Every time the author travels to the immigration office here in Tokyo, he cannot avoid the feeling that the place is almost designed to spite foreigners living in this fair city. Situated in the midst of the city's commercial warehouse area right next to the Port and stacks of shipping containers, the brutalist concrete monstrosity seems to swallow thousands of foreigners living across the city and the surrounding region, away from the preying sight of locals who no doubt would feel unease from seeing such huge congregations of foreigners in one place.

Inside the building, massive lines snacks across every waiting room and corridor, directing people to different windows and lines based on purpose of their visit. Amusement park-esque waiting times up to two hours or more are casually put up in the corridors, much to the frustration of the many confused people who are visiting the massive place for the first time, and have trouble communicating in either Japanese or English. In a country known for friendly service and politeness, the employees are terse and pokerfaced, perhaps worn out by seemingly endless streams of applicants for this and that.

It is not that the system does not work.  Coming from the US, the bureaucracy here can be more efficient. Offices handling foreigners in the US can be much colder, even hostile, handling even more applicants with fewer staff, all under a government that is increasingly intolerant and arbitrary toward, at least verbally, the people who cram into the place for paperwork. Compared to the American system, the Japanese system, under a government increasingly more friendly to foreigners (albeit from a rather low base) can be rather tolerable.

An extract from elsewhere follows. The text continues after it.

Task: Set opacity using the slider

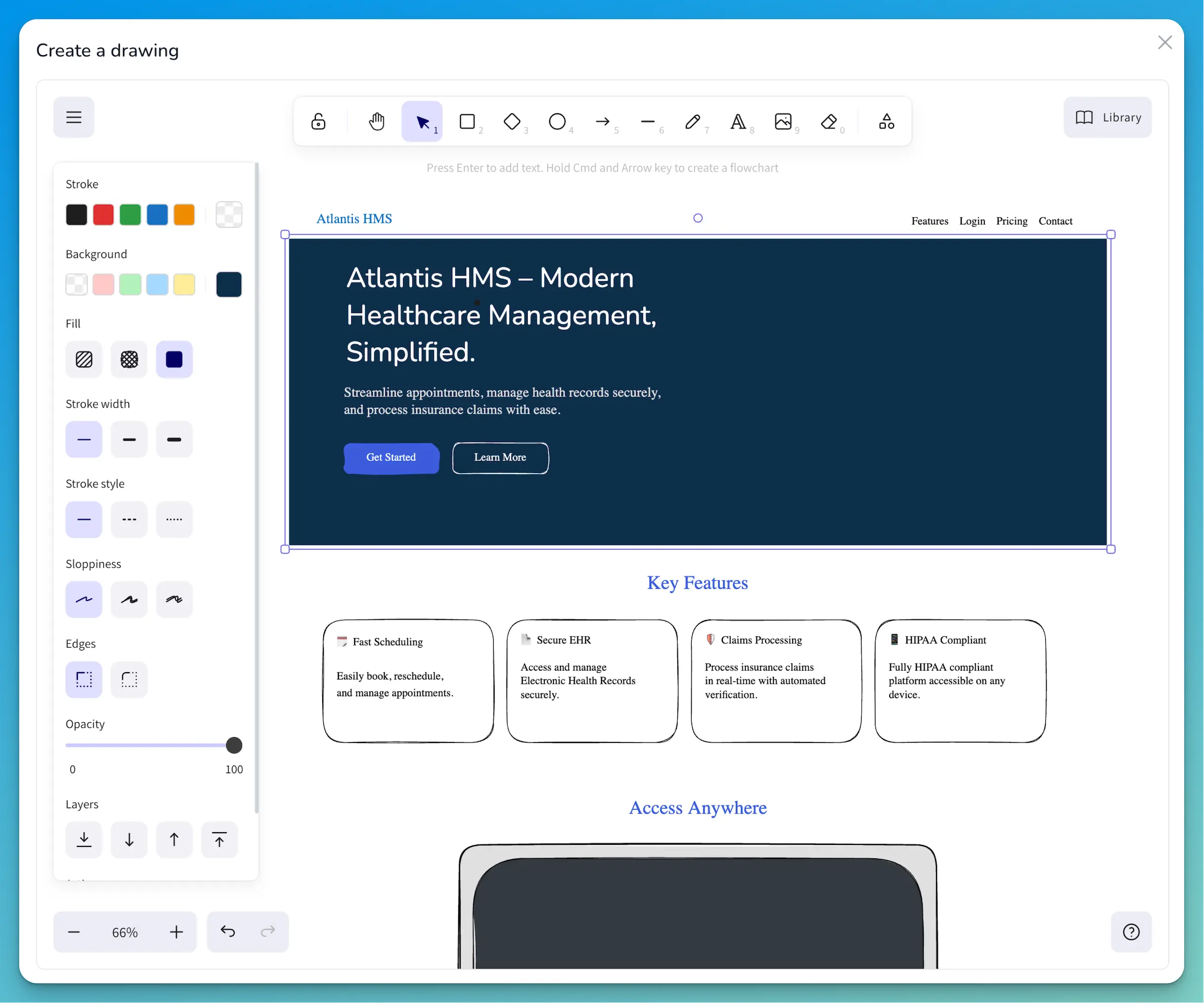Action: tap(233, 745)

But maybe because of the increasing friendliness toward foreign residents, the Japanese system is becoming more stretched. The immigrant building, even with its immense size, feels inadequately small when hordes of foreigners descend upon it every morning. Staff members work fast and the windows are fully staffed, but there simply just not enough windows to process various applications to ensure waiting times are reasonably short. There just are too many foreigners now compared to what the processing center is originally designed for.

A two-pronged solution can be put forward for problem of the overcrowded immigration center. On one hand, more investment is needed for more processing power. Why only set up one big facility in Tokyo when foreigners reside all over the city. More efficient is a network of offices across the city that serve contingent of foreigners living in the immediate vicinity. Such network can take pressure off the main immigration processing center while make it much easier and cheaper for foreigners to make the trip to the bureaucracy.

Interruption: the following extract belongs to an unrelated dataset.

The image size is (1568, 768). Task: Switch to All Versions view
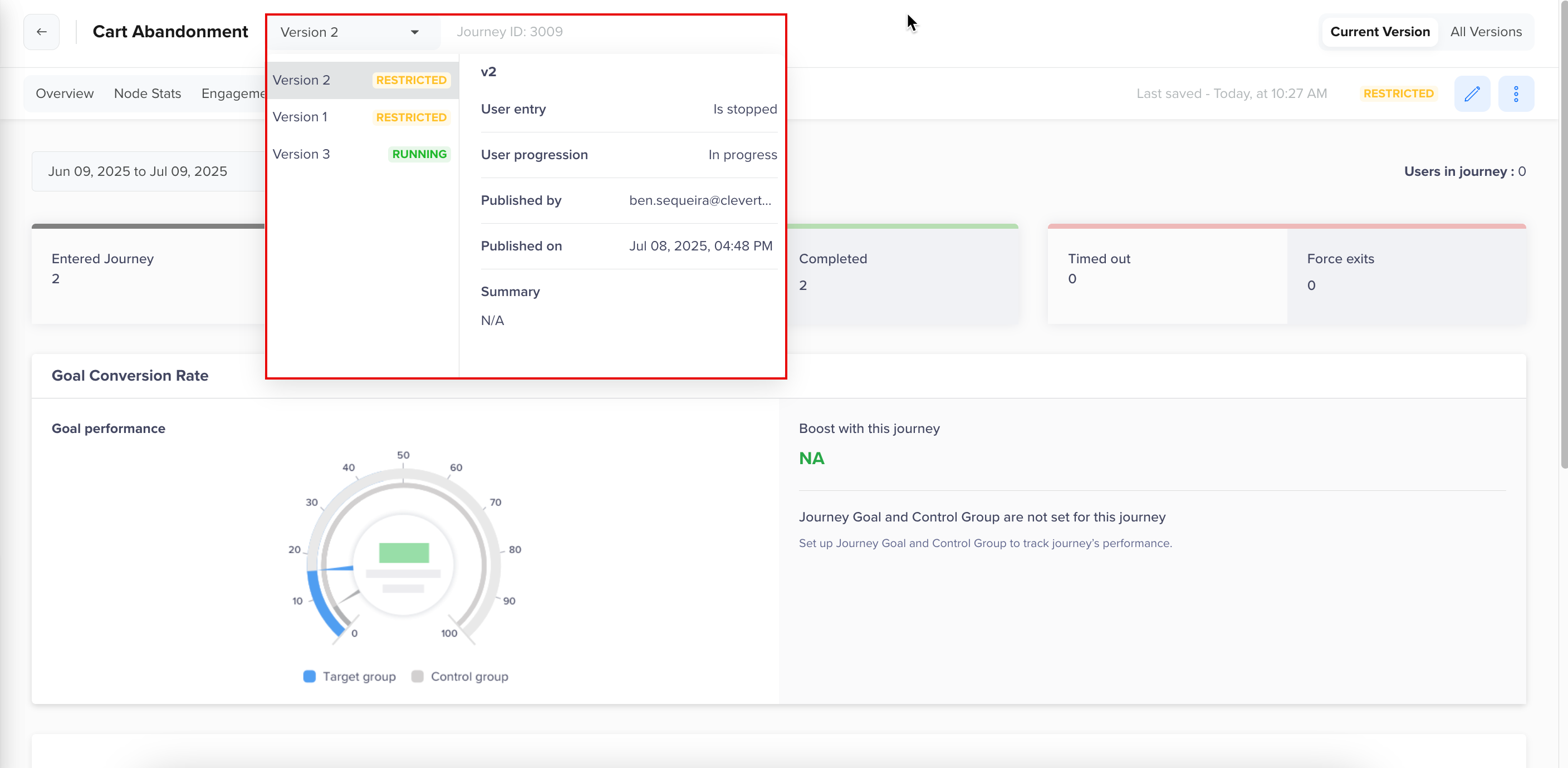click(x=1485, y=32)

However, establishing more offices and staffing them with more bureaucrats are expensive for a government that is already handling too much debt. Certainly some degree of increase in manpower is necessary to handle the larger numbers of foreign residents. Yet it is simply unsustainable to continue increasing processing staff as the country learn to embrace more and more foreign workers. More productivity needs to be squeezed out of the current processing system to handle more people to keep the cost of handling foreigners manageable.

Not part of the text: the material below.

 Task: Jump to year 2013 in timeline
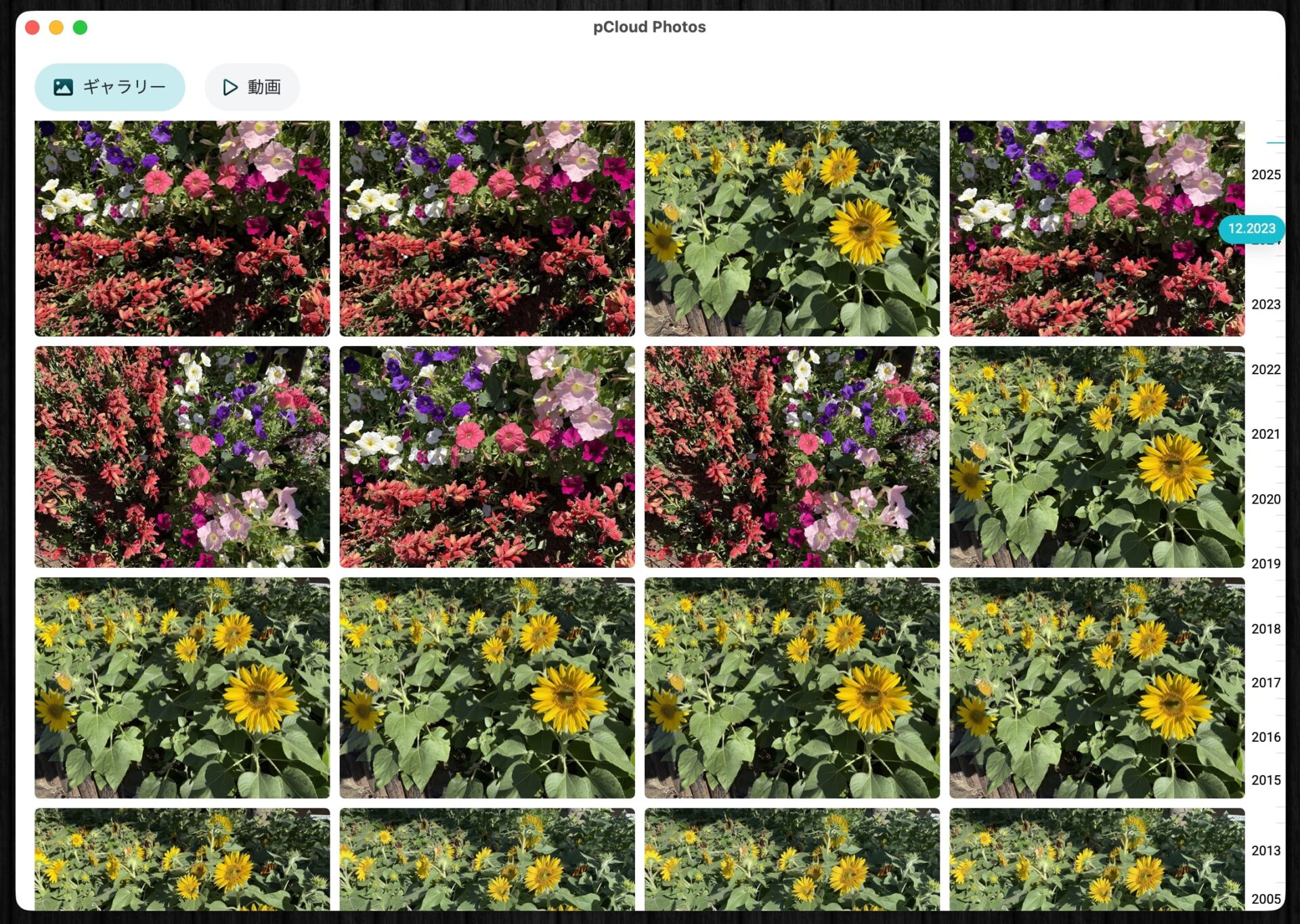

The productive solution is a systematic simplification of the different permissions that foreigners need in Japan. For instance, it is extra work for a student to separately apply for permission to work part-time, easier would be to automatically grant the permission to work part-time for foreign students. Such simplification would open up staff members who can be redirected to absolutely essential paperwork. Consolidating the overall foreign residency regime can then speed up the bureaucracy for everyone.

Better yet, the bureaucracy can introduce more online procedure for applications, allowing people to apply for permits and other authorizations remotely from the comfort of their respective homes. Fewer people pushing physically through the immigration processing center can certainly reduce the stress of the staff and in turn allow for more smooth functioning of the center. Perhaps some part of the process can even be outsourced to cheaper foreign BPO firms. A long term prospect, maybe, but certainly a good first step to take to make life easier for foreigners stressed out about their visas.